- przez Maggie
Życie na low-carb jest trudne, tym bardziej kiedy wraca się do tego sposobu odżywiania po dłuższej przerwie, z szafek wyglądają batony Nakd i czekolada, a w każdym markecie tak bardzo kusi świeże, chrupiące pieczywo. Tak, wciąż jestem na tym etapie i wcale nie idzie mi lepiej niż na początku stycznia. Ale będzie lepiej, bo gorzej już być nie może
Swojego czasu potrafiłam spędzać kilka godzin dziennie w poszukiwaniu niskowęglowodanowych przepisów, znajdując głównie milion sposobów na przyrządzenie kurczaka, pizzy z kalafiora czy spaghetti z cukinii, kiedy tak naprawdę chciałam poczuć smak, chrupkość i konsystencję prawdziwej kajzerki czy ciemnego chleba. Na szczęście z czasów, kiedy byłam mniej bogata w doświadczenie żywieniowe i zjadałam porcje żywnościowe mniejsze niż niemowlak, kombinując z połową znanych ludzkości diet, zachował mi się dokument z przepisami. Kilka z nich opierało się na diecie Dukana i uznałam, że skoro da się zrobić tosty z serka homogenizowanego (najlepsze na świecie tosty na słodko!) czy wiejskiego, a z samego jajka i otrębów może powstać puszysta bułka z patelni, to dlaczego nie zrobić twarogowych puchatych muffinek?
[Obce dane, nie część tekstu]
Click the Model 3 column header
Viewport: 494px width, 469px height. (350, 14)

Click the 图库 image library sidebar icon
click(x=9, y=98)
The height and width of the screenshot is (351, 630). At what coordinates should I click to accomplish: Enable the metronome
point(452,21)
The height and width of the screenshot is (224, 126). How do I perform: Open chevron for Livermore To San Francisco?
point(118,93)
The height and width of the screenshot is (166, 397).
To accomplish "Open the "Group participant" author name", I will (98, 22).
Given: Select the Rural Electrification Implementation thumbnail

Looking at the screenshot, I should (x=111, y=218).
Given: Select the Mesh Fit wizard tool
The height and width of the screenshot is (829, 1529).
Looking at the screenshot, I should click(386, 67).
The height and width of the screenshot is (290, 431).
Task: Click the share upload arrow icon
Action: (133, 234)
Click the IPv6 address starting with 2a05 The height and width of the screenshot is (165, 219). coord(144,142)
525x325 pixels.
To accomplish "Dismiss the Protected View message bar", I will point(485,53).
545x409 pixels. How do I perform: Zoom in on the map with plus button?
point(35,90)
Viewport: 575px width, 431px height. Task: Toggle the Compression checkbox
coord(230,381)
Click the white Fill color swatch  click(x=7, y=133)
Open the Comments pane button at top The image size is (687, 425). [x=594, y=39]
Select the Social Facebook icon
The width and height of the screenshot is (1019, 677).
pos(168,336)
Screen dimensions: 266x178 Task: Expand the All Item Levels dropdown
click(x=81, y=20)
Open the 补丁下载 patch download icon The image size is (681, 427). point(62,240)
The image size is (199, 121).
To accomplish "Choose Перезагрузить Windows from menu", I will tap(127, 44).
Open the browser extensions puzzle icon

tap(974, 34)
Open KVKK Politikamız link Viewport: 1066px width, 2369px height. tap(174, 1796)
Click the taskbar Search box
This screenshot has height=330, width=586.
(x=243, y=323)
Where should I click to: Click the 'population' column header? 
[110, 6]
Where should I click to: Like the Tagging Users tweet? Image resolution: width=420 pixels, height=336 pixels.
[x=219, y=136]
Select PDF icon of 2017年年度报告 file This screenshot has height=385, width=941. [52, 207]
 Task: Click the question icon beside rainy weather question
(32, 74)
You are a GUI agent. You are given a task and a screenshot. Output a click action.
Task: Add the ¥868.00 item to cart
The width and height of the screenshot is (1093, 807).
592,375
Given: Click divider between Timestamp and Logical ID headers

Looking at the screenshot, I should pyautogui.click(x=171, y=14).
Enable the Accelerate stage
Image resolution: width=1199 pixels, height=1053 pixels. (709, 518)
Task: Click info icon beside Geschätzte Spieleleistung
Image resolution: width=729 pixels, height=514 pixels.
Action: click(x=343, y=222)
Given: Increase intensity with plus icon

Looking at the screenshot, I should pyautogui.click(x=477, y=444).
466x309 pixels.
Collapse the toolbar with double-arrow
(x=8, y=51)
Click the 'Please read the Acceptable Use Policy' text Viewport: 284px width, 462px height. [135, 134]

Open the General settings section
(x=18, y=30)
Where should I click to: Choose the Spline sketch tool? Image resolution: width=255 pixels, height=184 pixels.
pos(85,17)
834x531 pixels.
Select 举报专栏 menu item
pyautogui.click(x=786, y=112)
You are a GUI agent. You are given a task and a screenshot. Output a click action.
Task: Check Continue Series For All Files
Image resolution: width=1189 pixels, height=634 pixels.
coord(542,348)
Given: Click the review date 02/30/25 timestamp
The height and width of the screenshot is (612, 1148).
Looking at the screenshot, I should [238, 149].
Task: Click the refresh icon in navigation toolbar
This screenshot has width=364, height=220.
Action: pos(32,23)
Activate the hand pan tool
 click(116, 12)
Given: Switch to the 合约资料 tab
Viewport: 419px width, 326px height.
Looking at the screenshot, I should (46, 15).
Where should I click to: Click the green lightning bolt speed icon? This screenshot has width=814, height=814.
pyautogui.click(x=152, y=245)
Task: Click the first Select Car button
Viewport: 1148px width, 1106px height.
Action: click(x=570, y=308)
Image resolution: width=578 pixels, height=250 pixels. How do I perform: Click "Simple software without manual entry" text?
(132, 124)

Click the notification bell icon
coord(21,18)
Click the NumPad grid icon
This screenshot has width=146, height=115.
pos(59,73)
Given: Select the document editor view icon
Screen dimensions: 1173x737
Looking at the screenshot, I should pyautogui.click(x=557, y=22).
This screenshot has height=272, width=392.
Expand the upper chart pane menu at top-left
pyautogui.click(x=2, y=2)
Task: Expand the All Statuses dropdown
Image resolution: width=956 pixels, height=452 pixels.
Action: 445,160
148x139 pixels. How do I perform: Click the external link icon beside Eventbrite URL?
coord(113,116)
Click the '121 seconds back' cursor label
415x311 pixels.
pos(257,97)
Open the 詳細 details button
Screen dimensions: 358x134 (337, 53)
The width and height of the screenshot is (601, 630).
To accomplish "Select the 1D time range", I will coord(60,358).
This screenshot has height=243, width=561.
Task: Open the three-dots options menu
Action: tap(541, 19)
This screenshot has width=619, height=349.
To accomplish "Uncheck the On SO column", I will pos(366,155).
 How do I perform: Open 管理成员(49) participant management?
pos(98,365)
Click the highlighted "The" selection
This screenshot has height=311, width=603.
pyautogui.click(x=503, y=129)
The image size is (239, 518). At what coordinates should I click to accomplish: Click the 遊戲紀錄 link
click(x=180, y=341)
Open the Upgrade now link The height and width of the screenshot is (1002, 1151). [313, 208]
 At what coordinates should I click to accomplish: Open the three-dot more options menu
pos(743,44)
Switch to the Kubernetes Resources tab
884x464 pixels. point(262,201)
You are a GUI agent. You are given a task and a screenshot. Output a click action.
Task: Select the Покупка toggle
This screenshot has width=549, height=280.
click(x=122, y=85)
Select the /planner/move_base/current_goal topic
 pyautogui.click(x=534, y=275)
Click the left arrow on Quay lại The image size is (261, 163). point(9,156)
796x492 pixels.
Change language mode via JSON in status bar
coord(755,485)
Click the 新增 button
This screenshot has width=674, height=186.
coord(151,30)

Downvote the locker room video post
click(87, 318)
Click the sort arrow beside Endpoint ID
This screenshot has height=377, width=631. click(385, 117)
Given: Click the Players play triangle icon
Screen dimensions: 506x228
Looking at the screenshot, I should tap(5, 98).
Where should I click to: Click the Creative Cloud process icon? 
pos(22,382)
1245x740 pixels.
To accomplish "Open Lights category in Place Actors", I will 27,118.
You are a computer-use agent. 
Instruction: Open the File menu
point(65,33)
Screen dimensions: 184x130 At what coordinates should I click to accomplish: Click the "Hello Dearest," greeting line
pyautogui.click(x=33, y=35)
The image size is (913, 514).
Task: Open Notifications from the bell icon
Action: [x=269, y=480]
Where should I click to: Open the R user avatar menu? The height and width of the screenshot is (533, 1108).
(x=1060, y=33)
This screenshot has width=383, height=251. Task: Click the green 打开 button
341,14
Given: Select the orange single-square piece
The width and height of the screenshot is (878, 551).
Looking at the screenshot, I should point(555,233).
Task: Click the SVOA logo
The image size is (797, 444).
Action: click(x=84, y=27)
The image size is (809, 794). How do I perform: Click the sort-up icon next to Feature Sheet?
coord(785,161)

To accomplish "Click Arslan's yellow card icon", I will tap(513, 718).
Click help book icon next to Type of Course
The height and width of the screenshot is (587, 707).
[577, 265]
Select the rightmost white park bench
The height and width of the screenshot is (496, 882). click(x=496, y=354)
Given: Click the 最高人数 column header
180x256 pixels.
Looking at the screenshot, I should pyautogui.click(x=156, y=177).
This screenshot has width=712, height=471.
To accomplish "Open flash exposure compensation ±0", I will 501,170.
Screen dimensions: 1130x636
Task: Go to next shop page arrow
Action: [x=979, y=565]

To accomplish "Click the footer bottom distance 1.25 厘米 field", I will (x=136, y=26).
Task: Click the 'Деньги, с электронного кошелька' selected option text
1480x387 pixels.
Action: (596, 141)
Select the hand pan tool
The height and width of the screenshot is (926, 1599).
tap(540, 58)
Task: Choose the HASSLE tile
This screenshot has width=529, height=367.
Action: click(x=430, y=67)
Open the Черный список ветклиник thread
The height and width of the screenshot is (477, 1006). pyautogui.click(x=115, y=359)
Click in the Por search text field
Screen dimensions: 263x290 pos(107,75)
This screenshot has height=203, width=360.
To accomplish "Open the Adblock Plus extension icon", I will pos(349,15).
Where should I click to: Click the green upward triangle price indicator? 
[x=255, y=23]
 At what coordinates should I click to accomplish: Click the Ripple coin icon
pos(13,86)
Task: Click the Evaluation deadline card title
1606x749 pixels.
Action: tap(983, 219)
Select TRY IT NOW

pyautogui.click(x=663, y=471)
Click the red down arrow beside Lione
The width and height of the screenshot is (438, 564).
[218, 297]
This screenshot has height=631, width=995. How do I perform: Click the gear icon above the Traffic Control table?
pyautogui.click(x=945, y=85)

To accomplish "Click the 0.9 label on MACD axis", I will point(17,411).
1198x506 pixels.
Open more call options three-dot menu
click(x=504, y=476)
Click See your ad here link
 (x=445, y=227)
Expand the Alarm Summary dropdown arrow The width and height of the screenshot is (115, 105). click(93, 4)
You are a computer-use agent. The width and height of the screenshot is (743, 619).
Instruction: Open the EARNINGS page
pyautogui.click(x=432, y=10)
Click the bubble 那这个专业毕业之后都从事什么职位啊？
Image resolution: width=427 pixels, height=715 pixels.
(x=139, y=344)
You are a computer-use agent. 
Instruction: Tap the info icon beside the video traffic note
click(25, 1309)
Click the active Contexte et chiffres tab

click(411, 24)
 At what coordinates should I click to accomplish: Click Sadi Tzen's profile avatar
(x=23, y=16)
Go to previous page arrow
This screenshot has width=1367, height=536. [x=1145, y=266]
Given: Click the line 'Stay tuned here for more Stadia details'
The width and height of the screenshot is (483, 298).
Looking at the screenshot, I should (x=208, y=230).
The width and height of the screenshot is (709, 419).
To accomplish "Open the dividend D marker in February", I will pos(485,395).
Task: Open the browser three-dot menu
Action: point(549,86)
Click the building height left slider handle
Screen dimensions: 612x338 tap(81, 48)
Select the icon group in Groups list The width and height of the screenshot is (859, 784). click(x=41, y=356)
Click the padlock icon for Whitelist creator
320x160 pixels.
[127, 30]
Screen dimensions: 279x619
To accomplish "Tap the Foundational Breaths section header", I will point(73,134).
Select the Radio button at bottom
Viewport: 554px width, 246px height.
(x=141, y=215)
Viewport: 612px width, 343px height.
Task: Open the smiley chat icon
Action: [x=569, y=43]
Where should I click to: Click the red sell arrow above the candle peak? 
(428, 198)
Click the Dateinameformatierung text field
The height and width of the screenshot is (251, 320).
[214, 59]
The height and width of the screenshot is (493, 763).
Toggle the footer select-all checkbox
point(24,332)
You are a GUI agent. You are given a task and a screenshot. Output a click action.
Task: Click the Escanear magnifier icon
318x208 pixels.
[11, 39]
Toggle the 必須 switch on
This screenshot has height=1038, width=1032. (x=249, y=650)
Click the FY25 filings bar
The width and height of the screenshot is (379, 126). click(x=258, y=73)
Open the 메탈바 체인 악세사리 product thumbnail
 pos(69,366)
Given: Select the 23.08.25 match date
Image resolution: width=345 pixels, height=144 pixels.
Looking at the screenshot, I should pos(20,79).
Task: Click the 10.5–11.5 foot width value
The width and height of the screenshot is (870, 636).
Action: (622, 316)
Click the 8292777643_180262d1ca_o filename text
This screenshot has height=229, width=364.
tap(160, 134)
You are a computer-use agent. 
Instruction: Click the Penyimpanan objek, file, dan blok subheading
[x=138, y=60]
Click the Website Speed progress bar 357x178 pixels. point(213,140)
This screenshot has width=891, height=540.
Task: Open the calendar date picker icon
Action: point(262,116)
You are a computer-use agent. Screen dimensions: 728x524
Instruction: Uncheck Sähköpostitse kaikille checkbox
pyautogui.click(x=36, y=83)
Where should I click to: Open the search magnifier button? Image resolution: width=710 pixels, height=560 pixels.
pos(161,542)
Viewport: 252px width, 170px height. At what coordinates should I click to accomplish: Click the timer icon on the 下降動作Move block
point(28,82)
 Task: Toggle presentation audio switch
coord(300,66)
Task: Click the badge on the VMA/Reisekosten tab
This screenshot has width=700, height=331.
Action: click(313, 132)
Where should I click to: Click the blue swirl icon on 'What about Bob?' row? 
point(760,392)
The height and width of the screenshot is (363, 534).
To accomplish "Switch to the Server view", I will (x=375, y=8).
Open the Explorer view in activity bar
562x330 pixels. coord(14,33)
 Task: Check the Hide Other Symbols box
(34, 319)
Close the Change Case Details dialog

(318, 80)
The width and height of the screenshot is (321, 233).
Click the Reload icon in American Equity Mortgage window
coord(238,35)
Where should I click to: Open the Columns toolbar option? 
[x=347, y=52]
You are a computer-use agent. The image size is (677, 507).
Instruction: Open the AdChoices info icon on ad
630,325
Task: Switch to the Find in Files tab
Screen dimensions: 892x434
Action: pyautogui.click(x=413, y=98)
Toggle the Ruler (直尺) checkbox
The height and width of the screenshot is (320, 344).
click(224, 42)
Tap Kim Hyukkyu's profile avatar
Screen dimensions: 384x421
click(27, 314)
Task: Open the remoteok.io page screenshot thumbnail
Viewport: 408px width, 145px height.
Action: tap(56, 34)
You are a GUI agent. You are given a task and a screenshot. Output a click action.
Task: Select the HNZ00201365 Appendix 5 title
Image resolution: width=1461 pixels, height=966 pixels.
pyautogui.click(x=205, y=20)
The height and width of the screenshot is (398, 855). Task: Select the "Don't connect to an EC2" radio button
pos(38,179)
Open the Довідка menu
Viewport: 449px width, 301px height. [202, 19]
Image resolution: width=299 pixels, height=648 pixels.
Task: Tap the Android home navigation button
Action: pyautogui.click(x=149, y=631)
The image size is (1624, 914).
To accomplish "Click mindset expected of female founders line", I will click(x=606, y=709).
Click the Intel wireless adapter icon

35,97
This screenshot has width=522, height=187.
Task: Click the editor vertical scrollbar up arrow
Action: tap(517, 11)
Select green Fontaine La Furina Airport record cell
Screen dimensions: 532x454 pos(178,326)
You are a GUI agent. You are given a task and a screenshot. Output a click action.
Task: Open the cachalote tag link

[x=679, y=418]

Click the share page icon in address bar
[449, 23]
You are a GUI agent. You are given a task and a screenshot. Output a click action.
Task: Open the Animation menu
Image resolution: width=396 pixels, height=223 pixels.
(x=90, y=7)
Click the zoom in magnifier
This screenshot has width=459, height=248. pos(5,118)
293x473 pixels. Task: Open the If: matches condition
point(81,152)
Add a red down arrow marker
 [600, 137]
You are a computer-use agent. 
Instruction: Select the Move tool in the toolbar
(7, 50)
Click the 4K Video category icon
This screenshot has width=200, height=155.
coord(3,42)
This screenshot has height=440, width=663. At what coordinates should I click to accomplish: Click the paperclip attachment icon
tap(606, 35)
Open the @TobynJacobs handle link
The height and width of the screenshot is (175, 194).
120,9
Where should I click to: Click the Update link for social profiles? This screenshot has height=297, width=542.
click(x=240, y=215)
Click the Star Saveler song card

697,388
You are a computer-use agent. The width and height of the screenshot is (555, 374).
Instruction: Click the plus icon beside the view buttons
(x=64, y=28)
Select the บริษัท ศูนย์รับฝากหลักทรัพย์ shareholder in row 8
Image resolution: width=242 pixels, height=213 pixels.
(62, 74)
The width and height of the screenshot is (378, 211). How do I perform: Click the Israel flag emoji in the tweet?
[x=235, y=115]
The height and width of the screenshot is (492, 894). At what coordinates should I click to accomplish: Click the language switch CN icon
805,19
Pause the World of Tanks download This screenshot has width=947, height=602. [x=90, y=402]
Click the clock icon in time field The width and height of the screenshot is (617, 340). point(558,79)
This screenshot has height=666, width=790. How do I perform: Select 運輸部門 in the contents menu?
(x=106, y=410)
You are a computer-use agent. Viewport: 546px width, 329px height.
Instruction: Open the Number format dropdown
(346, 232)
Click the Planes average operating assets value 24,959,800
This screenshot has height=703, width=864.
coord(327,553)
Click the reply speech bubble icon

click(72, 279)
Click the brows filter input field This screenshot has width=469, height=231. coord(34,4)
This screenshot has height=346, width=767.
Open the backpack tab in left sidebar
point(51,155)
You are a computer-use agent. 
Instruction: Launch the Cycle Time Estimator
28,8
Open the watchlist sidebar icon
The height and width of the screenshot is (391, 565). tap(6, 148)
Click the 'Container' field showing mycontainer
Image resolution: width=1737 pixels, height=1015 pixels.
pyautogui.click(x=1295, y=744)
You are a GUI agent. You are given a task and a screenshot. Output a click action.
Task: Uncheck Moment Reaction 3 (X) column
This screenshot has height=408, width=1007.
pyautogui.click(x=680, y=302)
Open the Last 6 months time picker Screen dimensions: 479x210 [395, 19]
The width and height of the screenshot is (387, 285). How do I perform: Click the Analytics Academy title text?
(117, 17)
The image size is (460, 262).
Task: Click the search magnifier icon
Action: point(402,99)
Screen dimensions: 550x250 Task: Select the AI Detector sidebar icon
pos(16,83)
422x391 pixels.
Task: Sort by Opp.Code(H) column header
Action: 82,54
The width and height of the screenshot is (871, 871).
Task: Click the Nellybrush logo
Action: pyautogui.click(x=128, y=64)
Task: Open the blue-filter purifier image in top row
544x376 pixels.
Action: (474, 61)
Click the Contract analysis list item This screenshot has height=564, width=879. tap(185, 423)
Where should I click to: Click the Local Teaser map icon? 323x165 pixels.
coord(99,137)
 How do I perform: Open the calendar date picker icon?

Finalnie okazało się, że smakują identycznie jak mleczne bułeczki z Biedronki… Yummy!
Spis treści artykułu
ToggleSkładniki
- 2 jajka,
- 200 g twarogu,
- 3 łyżki jogurtu,
- 6 łyżek otrębów lub płatków owsianych,
- pół łyżeczki proszku do pieczenia,
- słodzik (użyłam ksylitolu),
- kilka kropel aromatu waniliowego (opcjonalnie).
Przygotowanie
Żółtka oddzieliłam od białek, białka ubiłam na sztywno. Resztę składników zblendowałam na jednolitą masę. Wymieszałam delikatnie z białkami.
Rozgrzałam piekarnik do 180 stopni i piekłam 30 minut w foremkach do muffinek.
Po całkowitym (!) ostygnięciu można je przekroić i smarować masłem – tak smakują najlepiej
Zdjęcie zamieszczone przez użytkownika I love how it feels (@ilovehowitfeels)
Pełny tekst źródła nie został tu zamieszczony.